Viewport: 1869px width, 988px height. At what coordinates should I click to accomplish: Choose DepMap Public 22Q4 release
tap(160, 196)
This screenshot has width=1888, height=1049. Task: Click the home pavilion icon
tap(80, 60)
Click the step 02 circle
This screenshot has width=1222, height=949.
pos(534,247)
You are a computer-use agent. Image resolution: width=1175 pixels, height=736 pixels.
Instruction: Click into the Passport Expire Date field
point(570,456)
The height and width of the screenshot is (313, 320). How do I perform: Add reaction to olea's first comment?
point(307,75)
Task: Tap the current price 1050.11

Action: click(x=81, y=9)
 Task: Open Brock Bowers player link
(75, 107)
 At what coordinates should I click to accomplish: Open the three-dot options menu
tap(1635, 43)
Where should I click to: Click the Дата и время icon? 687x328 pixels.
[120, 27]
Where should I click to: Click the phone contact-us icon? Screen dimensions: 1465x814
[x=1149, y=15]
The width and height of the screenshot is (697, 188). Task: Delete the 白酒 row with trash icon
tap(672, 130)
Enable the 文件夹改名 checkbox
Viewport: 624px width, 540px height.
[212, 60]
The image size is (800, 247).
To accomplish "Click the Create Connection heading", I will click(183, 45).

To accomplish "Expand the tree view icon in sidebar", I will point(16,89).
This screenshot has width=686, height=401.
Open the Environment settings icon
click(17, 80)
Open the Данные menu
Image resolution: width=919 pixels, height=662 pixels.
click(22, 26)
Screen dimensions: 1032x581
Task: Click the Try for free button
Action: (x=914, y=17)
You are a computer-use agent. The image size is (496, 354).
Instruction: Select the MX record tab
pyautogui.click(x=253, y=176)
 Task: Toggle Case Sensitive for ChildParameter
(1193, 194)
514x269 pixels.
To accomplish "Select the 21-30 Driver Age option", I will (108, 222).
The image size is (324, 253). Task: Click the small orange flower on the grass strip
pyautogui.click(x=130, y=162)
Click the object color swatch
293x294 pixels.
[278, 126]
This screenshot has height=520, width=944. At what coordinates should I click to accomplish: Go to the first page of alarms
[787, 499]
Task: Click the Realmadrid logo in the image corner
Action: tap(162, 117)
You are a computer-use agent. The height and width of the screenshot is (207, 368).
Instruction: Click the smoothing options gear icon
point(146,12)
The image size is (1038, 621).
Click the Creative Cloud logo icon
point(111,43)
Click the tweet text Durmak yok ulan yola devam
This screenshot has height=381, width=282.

> **WORK TASK**
Reproduce exactly, and only, the part of the listing above that begins at the line with "Viewport: 624px width, 540px height." and goes on through the line with "This screenshot has width=686, height=401.".

> **RESPONSE AREA**
Viewport: 624px width, 540px height.
[212, 60]
The image size is (800, 247).
To accomplish "Click the Create Connection heading", I will click(183, 45).

To accomplish "Expand the tree view icon in sidebar", I will point(16,89).
This screenshot has width=686, height=401.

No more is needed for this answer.